* [SET TASK] Copy out everything in the material below, from the line that contains "The width and height of the screenshot is (1568, 730)." down to the line that contains "click(x=93, y=622)", with both of those lines included. Keep each line as it appears, and leave the pictures out of your answer.

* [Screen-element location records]
· · · · · · ·
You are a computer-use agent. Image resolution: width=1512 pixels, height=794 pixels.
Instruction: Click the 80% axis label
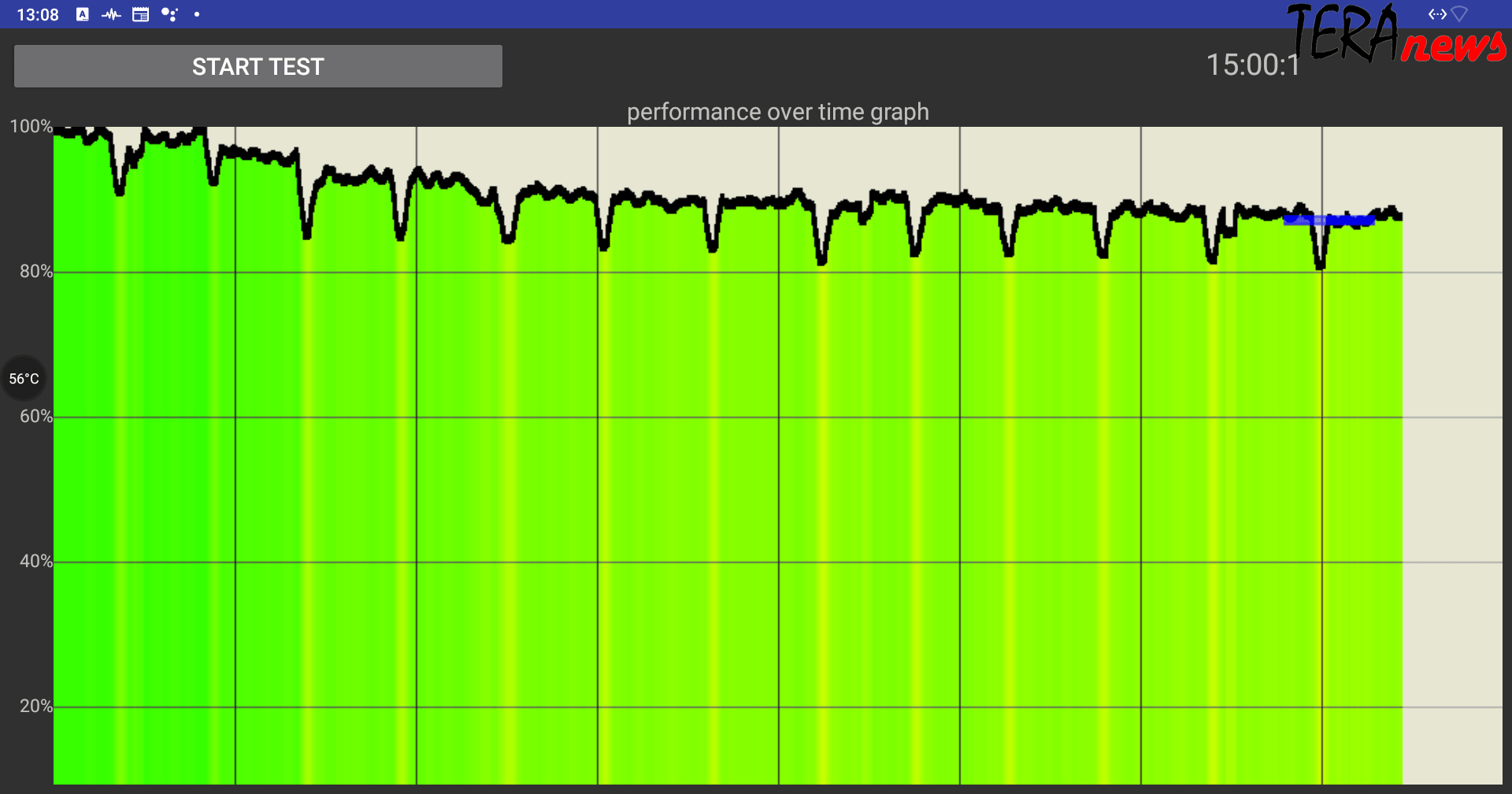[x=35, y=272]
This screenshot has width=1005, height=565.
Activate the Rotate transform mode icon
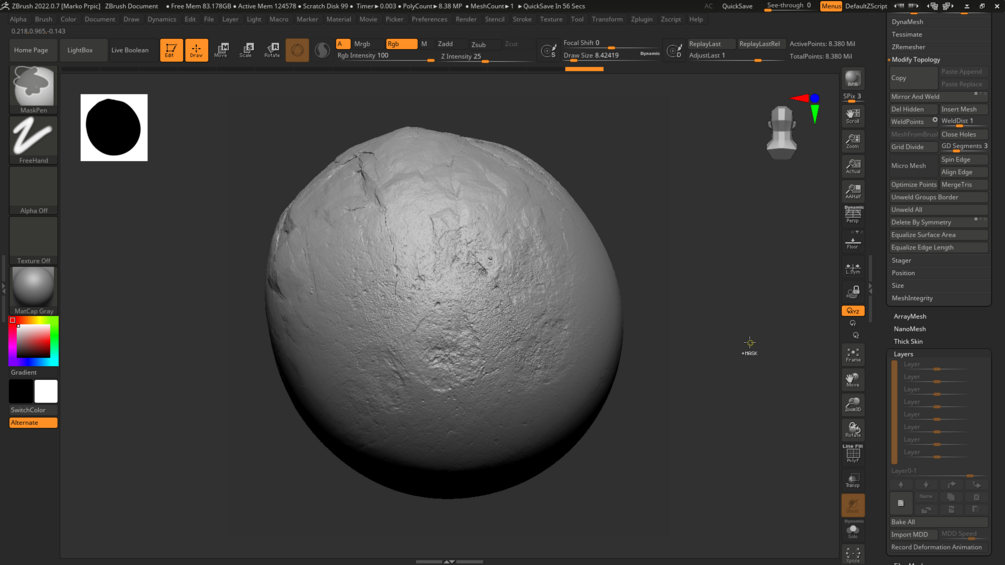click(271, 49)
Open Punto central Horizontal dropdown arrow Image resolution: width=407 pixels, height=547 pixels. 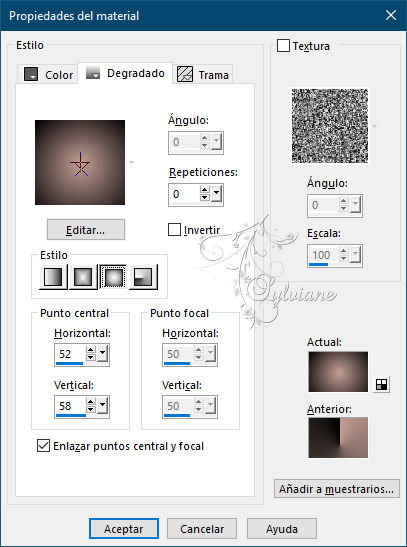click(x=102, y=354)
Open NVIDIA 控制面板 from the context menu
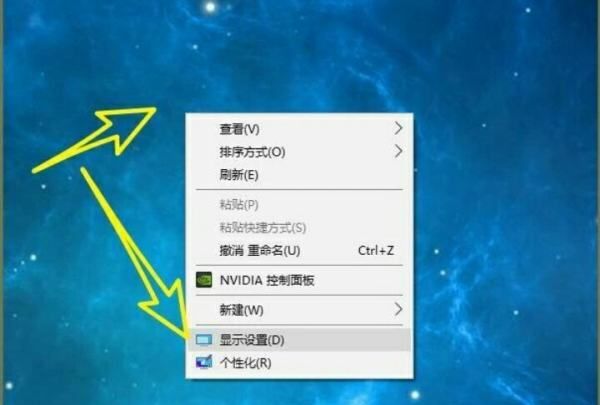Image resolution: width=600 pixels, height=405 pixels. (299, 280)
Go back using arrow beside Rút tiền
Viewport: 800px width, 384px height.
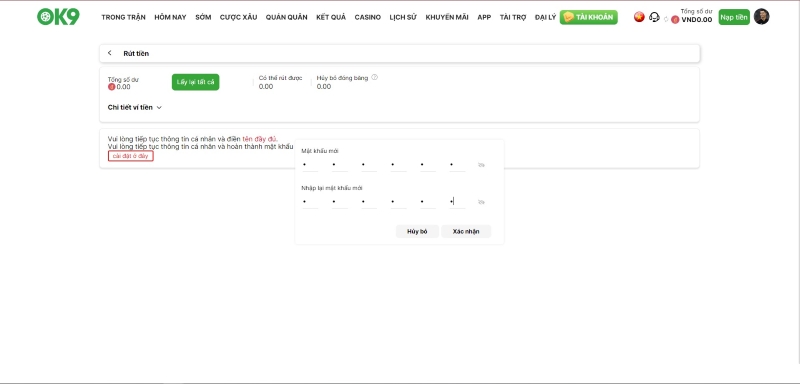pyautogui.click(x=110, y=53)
· · · · · · ·
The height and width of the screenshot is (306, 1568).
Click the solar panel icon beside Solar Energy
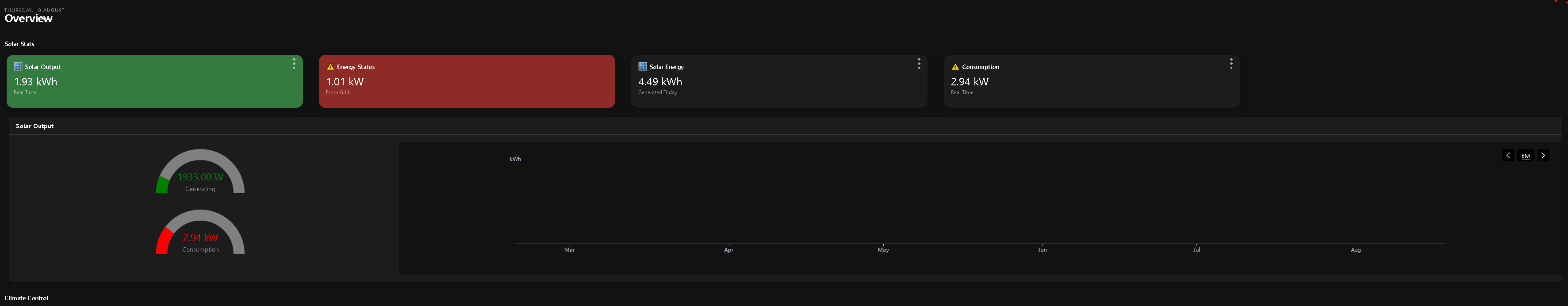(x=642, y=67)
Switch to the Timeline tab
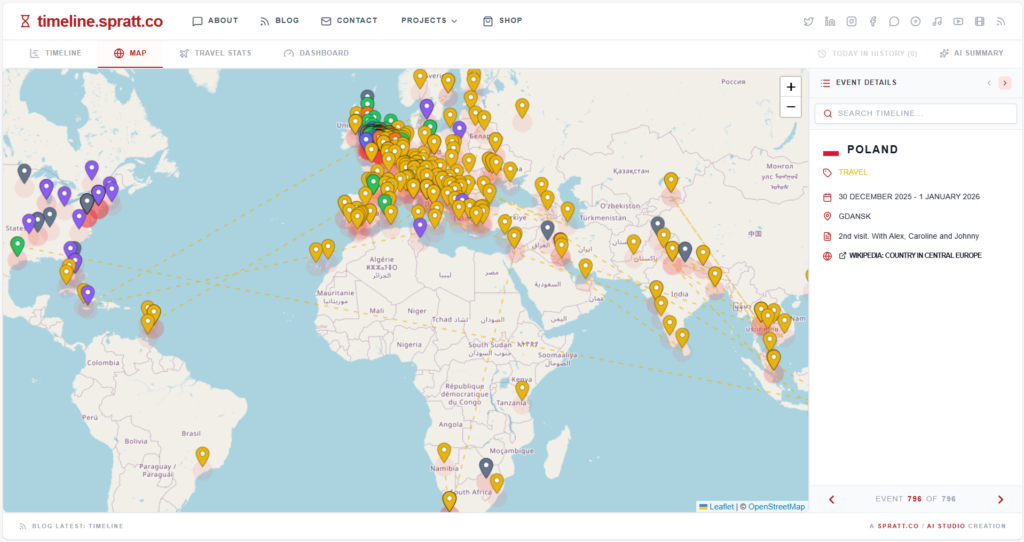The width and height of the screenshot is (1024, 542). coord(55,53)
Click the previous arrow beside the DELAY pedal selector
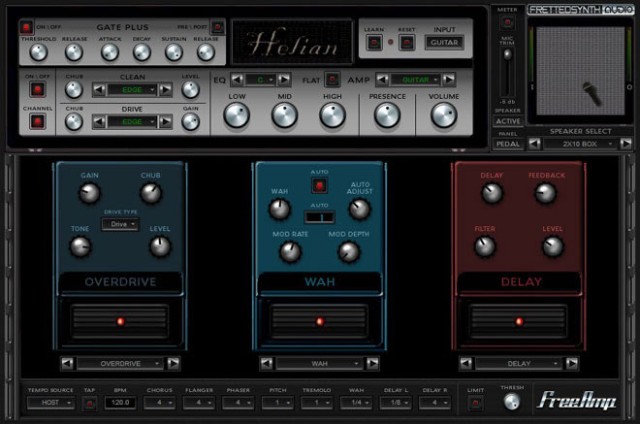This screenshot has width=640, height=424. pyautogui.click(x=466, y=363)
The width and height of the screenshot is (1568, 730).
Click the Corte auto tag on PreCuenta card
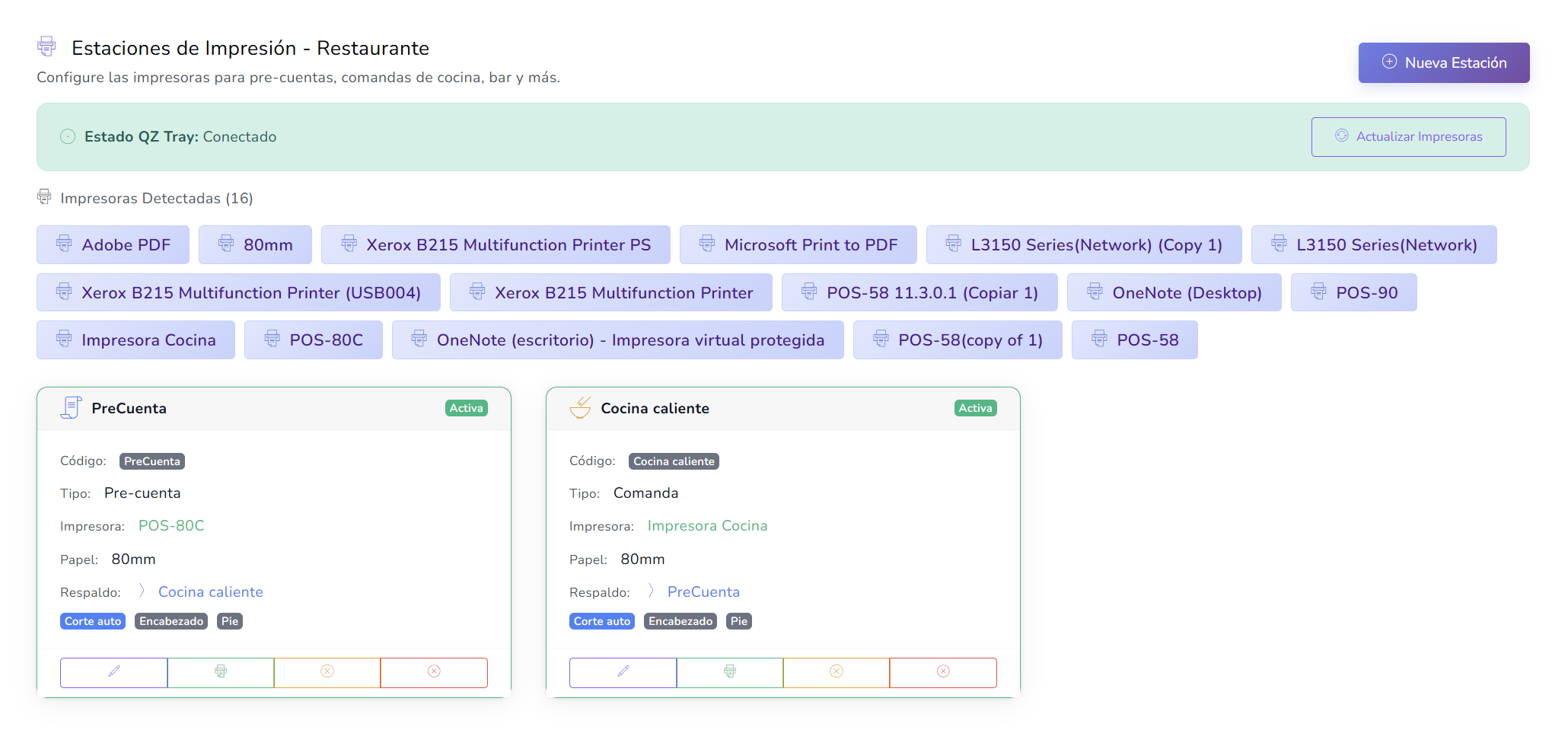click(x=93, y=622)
· · · · · · ·
* [RESPONSE BELOW]
The width and height of the screenshot is (1568, 730).
Click the Corte auto tag on PreCuenta card
click(x=93, y=622)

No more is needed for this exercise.